■ Selected extract ■

Physiological needs include:
* Breathing
* Homeostasis
* Water
* Sleep
* Food
* Excretion
* Sex
Safety needs
With their physical needs relatively satisfied, the individual's safety needs take over and dominate their behavior. These needs have to do with people's yearning for a predictable, orderly world in which injustice and inconsistency are under control, the familiar frequent and the unfamiliar rare. In the world of work, this safety needs manifest themselves in such things as a preference for job security, grievance procedures for protecting the individual from unilateral authority, savings accounts, insurance policies, and the like.
Physiological and safety needs are reasonably well satisfied in the "First World". The obvious exceptions, of course, are people outside the mainstream — the poor and the disadvantaged. If frustration has not led to apathy and weakness, such people still struggle to satisfy the basic physiological and safety needs. They are primarily concerned with survival: obtaining adequate food, clothing, shelter, and seeking justice from the dominant societal groups.
Safety and Security needs include:
* Personal security
* Financial security
* Health and well-being
* Safety net against accidents/illness and the adverse impacts
Social needs
After physiological and safety needs are fulfilled, the third layer of human needs is social. This psychological aspect of Maslow's hierarchy involves emotionally-based relationships in general, such as:
* Friendship
* Intimacy
* Having a supportive and communicative family
Humans need to feel a sense of belonging and acceptance, whether it comes from a large social group, such as clubs, office culture, religious groups, professional organizations, sports teams, gangs, or small social connections (family members, intimate partners, mentors, close colleagues, confidants). They need to love and be loved (sexually and non-sexually) by others. In the absence of these elements, many people become susceptible to loneliness, social anxiety, and clinical depression. This need for belonging can often overcome the physiological and security needs, depending on the strength of the peer pressure; an anorexic, for example, ignores the need to eat and the security of health for a feeling of control and belonging.

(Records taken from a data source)
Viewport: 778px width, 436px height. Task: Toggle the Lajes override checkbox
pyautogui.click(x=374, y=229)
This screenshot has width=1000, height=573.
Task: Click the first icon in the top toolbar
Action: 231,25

■ Parts of the exercise ■
1: According to the text on Maslow's hierarchy of needs, what is the third layer of human needs?
2: Extend the text on Maslow's hierarchy of needs past its final sentence.

■ Answers per task ■
1: The third layer of human needs is social.

2:
All humans have a need to be respected, to have self-esteem, self-respect, and to respect. Also known as the belonging need, esteem presents the normal human desire to be accepted and valued by others. People need to engage themselves to gain recognition and have an activity or activities that give the person a sense of contribution, to feel accepted and self-valued, be it in a profession or hobby. Imbalances at this level can result in low self-esteem or an inferiority complex. People with low self-esteem need respect from others. They may seek fame or glory, which again depends on others. It may be noted, however, that many people with low self-esteem will not be able to improve their view of themselves simply by receiving fame, respect, and glory externally, but must first accept themselves internally. Psychological imbalances such as depression can also prevent one from obtaining self-esteem on both levels.
Self-transcendence
Near the end of his life Maslow revealed that there was a level on the hierarchy that was above self-actualization: self-transcendence. "Transcenders may be said to be much more often aware of the realm of Being (B-realm and B-cognition), to be living at the level of Being… to have unitive consciousness and “plateau experience” (serene and contemplative B-cognitions rather than climactic ones) … and to have or to have had peak experience (mystic, sacral, ecstatic) with illuminations or insights.
The motivation to realize one's own maximum potential and possibilities is considered to be the master motive or the only real motive, all other motives being its various forms. In Maslow's hierarchy of needs, the need for self-actualization is the final need that manifests when lower level needs have been satisfied.